* **BRIEF A**: In the essay about missing the South, at what school was the writer an instructor while living in Atlanta?
* **BRIEF B**:
For each statement, say whether it agrees with the essay about missing the South. Answer yes or no, and quote the deciding words from the essay.
(i) The writer moved to Highland Park from Atlanta.
(ii) In Atlanta, drivers sometimes waited through an entire extra light cycle.
(iii) The writer is originally from the Chicago area.
* **BRIEF C**: Carry on the essay about missing the South from the point where it stops.

* **EXCERPT**:
-=-=-=-=-
Why I Miss the South

In my walk around my North Shore neighborhood today, I marveled that in this time of pandemic, when people claim to be suffering from isolation, I noted—once again—that the ability to say hello or even nod when one person passes another, even on the opposite side of the street, seems to be an anathema.

I observed this lack of common civility when I moved here over thirty years ago and it still bewilders me.

Even after all these years, I still regret moving to Highland Park from Atlanta, Georgia, where civility is a prime motivator in roughly ninety percent of all interactions.  Being polite is taught young and often.  As an instructor at Georgia Tech, I recall speaking to a student who was sitting while I was standing, examining his paper.  He would not have that, considering it rude, so he quickly got up and stood alongside of me.  And who doesn’t love to be called “ma’am” as a matter of course.

One is never alone in the South.  At football games, at the grocery store, around the neighborhood, no one is a stranger.  Standing in line means engaging in conversation, and certainly you’d never pass anyone on a neighborhood jaunt without saying hello and sometimes stopping to pass the time of day.  I even used to greet the guards and the prisoner in work details, and they would all very politely return my greetings.

How I relished driving in Atlanta. No, not the awful traffic. I’m talking about around the neighborhood.  There was a light at Johnson’s Ferry—no ferry by the way—and sometimes people just weren’t paying attention.  It would turn green.  The first car wouldn’t move.  Did anyone beep?  No.  We waited.  And sometimes we waited through a whole other light cycle.  Would that happen here?  No, and you might get rear-ended if you don’t move fast enough.

What is it about the Chicago area that makes people think rudeness is a virtue?  So many here are under the impression that New Yorkers are unfriendly.  I’m from New York.  I’m trying to remember any rudeness I encountered.  Oh, yes, one time an old woman poked me with her umbrella because I wasn’t leaving the elevator at Saks fast enough.  There you have it.

(Note:  I am omitting the cat calls we all got from construction workers.  I think they spent more time watching women than working.)
-=-=-=-=-
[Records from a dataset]
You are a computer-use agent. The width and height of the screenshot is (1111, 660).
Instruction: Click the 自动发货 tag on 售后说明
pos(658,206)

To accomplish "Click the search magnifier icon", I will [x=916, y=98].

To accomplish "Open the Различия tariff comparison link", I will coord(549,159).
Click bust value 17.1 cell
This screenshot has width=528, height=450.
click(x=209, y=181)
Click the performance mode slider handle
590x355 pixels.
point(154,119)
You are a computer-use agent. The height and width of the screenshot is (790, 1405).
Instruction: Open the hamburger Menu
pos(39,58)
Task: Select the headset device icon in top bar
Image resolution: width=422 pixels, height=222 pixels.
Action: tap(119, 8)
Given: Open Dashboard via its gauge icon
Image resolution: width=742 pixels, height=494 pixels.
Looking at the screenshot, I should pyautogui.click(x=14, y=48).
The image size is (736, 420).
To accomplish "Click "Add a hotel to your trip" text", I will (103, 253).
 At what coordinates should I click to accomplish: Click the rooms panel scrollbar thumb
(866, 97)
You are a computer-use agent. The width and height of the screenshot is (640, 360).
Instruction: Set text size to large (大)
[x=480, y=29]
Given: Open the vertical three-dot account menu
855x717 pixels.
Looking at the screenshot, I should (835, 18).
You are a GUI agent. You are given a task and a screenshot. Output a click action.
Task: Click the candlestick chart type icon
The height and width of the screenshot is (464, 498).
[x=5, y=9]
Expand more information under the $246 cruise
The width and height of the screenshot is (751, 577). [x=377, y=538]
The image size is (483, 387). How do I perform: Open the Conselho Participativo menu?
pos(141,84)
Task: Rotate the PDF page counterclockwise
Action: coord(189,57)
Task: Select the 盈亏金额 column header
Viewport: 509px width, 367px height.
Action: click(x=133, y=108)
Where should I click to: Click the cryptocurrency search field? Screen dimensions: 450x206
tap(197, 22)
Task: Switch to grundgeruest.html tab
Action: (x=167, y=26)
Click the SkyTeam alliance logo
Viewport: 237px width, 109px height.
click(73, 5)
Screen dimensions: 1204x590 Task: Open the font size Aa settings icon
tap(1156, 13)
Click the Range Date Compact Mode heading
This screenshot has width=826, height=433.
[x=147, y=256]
-=-=-=-=-
* **EXERCISE ANSWER A**: Georgia Tech

* **EXERCISE ANSWER B**:
(i) Yes: "I still regret moving to Highland Park from Atlanta, Georgia"
(ii) Yes: "sometimes we waited through a whole other light cycle"
(iii) No: "I’m from New York."

* **EXERCISE ANSWER C**:
I will admit my children didn’t like the South.  It could be that I ripped two of them away from their high school friends in Maryland.  If I had to do it again, which I obviously can’t, I wouldn’t have moved them. My older son and daughter went to school their first day in shorts.  Atlanta is hot.  They were allowed to stay for the day but informed that shorts were against the dress code.  There were also no windows in the high school so students wouldn’t get distracted.

My daughter especially found it hard to deal with the fashion statements the other girls were making, the clothes, the make up, the “Southern charm.”  As far as my younger son, a public school teacher advised me to get him into a private school as soon as possible because he was too bright for them to handle.

I sigh.  Yes, I suppose it was selfish of me to enjoy myself while my children were suffering with these adjustments.  But I had two wonderful sets of friends, one work, the other social. And there was the ACC to celebrate.  Georgia Tech football, basketball, what could be more fun?

When my husband got a job offer from Northwestern, I was horrified.  How could he remove me from paradise?  I told him, I’ll go if they double your salary.  Well, damn it, they did!

So here I am, stuck in the confines of the unfriendly North Shore.

Any benefits.  Well, okay, one.  At Georgia Tech, when they had a faculty gathering, they served cheese and crackers.  The first faculty affair at Northwestern, there were jumbo shrimp and liquor.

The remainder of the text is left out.